Gibt es einen Hoffnungsbaum, der den deutschen Wald retten kann? Etwa die Buche?
Buchen tragen sicherlich zu einer gesunden Mischung im Wald bei. Aber auch ihnen setzt der rasche Klimawandel durchaus zu. „Standorte, die heute noch für die Buche geeignet sind, können es in 50 Jahren vielleicht nicht mehr uneingeschränkt sein“, sagt die Sprecherin des Bundeslandwirtschaftsministeriums in Berlin. Um den Wald möglichst Klimawandel-fit zu machen, empfiehlt sie eine „Mischung standortgerechter Baumarten“, bei der durchaus auch Nadelbäume wie Douglasien vertreten sein könnten. Auch im Südwesten empfiehlt das Ministerium den Waldbesitzern, eine möglich breite Palette einheimischer Baumarten anzupflanzen, ergänzt um solche, die bislang eher im Süden Europas beheimatet sind. Der Hintergedanke dabei ist klar: Da Bäume relativ langsam wachsen und sich nicht so schnell an den Klimawandel anpassen können, sollte bereits jetzt an Arten gedacht werden, die mit höheren Temperaturen und weniger Wasser zurechtkommen.

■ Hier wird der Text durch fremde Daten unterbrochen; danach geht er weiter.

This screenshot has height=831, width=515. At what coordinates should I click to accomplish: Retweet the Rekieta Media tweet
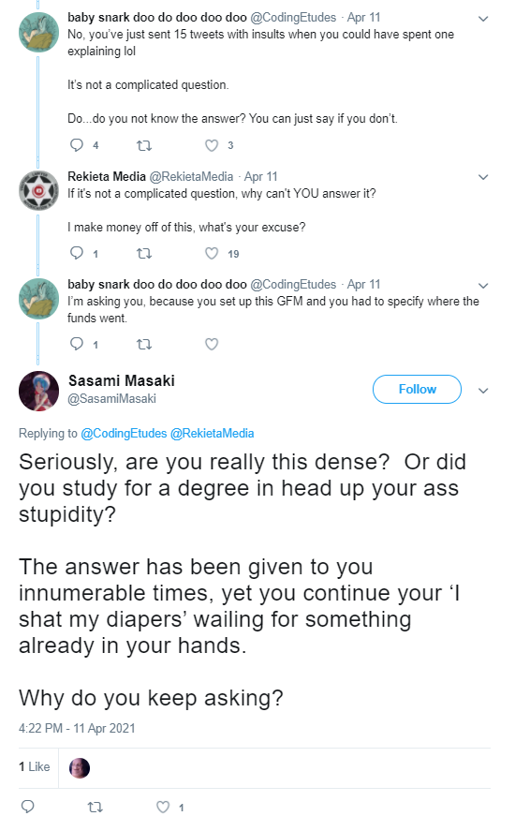144,253
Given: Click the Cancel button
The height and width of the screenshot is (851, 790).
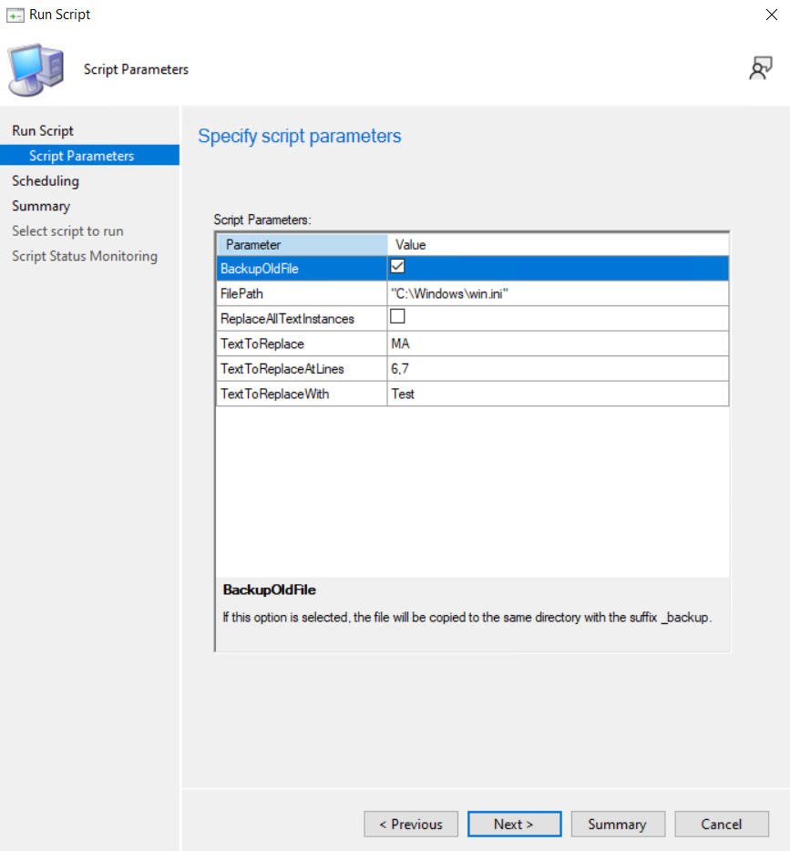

Haben die vielen Niederschläge in diesem Jahr die Situation im Wald entschärft?
Durchaus. Gerade jüngere Bäume profitieren von dem vielen Wasser im Waldboden, zugleich konnten sich Bäume wie die Eichen auf natürlichem Wege verjüngen und ausbreiten. Die aktuelle Wasserversorgung der Waldbäume sei landesweit sehr gut, teilt der Ministeriumssprecher in Stuttgart mit. Dennoch müssen sich die Bäume noch von dem Wassermangel erholen, den sie in den vergangenen drei sehr trockenen Jahren erlitten haben. Ihr Wurzelwerk wurde dadurch nachhaltig geschädigt.